At 3.2 kilometres (two miles) long, the bridge “will represent the flagship of Italian engineering,” said Transport Minister Matteo Salvini, who has long been a proponent of the plan.
The idea of the bridge can be traced back to the ancient Romans, but modern attempts to launch the project have repeatedly failed due to the great expense and the challenges of erecting a structure linking Messina to Reggio Calabria in an area prone to earthquakes.
The last blueprint, which dates back to 2011, would be “adapted to new technical, safety and environmental standards,” Salvini said.
Former premier Silvio Berlusconi, whose government had strongly backed a plan for the bridge in the 2000s, on Thursday said the engineering feat would “connect Sicily not just to Calabria, but to Italy and the whole of Europe”.
Construction could begin in mid-2024, said Berlusconi, whose party belongs to the coalition.
Parliament will now have 60 days to convert the decree into law.
Currently, the only way to get from the island to the mainland is via ferry or plane.
Supporters of the bridge – which would carry trains as well – claim it could cut pollution and save time for both people and cargo.
Cargo ships coming through the Suez Canal from Asia could dock in Sicily, with goods put on high-speed trains to the rest of Europe.
But critics say the money would be much better spent on improving pitiful train and road services within Sicily and Reggio Calabria.
Italian environmentalists have also always opposed the project in the Strait of Messina.
The Legambiente environmental group said Thursday the money should instead be used to meet climate change objectives, and urged Meloni’s government to invest in railway electrification and “modern, frequent and punctual trains” in the “transport desert”.

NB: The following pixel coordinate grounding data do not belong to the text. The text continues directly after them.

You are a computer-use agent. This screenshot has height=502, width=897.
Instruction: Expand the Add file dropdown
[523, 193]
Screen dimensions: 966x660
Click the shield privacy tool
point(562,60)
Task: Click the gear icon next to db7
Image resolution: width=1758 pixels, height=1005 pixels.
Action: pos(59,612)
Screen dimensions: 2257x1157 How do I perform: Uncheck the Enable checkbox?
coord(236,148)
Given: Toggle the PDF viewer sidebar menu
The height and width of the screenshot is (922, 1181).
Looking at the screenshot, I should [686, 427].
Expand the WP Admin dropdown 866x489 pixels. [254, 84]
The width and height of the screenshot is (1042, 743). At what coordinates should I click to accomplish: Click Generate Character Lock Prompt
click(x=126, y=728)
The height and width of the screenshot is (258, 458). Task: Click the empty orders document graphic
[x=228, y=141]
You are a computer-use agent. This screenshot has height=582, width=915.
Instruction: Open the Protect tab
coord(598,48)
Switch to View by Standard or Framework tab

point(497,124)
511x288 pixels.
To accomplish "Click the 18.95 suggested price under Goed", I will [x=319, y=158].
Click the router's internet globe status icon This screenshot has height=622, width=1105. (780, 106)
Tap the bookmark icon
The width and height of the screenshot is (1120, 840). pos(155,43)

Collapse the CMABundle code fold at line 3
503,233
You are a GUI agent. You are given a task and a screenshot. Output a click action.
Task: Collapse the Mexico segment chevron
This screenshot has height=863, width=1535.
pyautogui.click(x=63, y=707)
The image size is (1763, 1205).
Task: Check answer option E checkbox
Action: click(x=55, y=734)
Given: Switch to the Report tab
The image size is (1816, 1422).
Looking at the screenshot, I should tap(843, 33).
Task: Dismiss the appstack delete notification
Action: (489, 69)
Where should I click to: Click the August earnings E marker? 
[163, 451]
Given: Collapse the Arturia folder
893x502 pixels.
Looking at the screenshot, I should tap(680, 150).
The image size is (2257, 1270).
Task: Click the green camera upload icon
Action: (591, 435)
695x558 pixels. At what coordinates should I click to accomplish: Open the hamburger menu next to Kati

A maritime transport union also warned in February that the bridge would have to be higher than the 65 metres envisaged in previous plans, or some cruise ships or cargo vessels would not be able to pass underneath.
Dreams of a bridge across the Strait date back to 252 BC, when Roman Consul Metellus transported war elephants from Carthage to the mainland on barrels lashed together to make rafts, according to Pliny the Elder.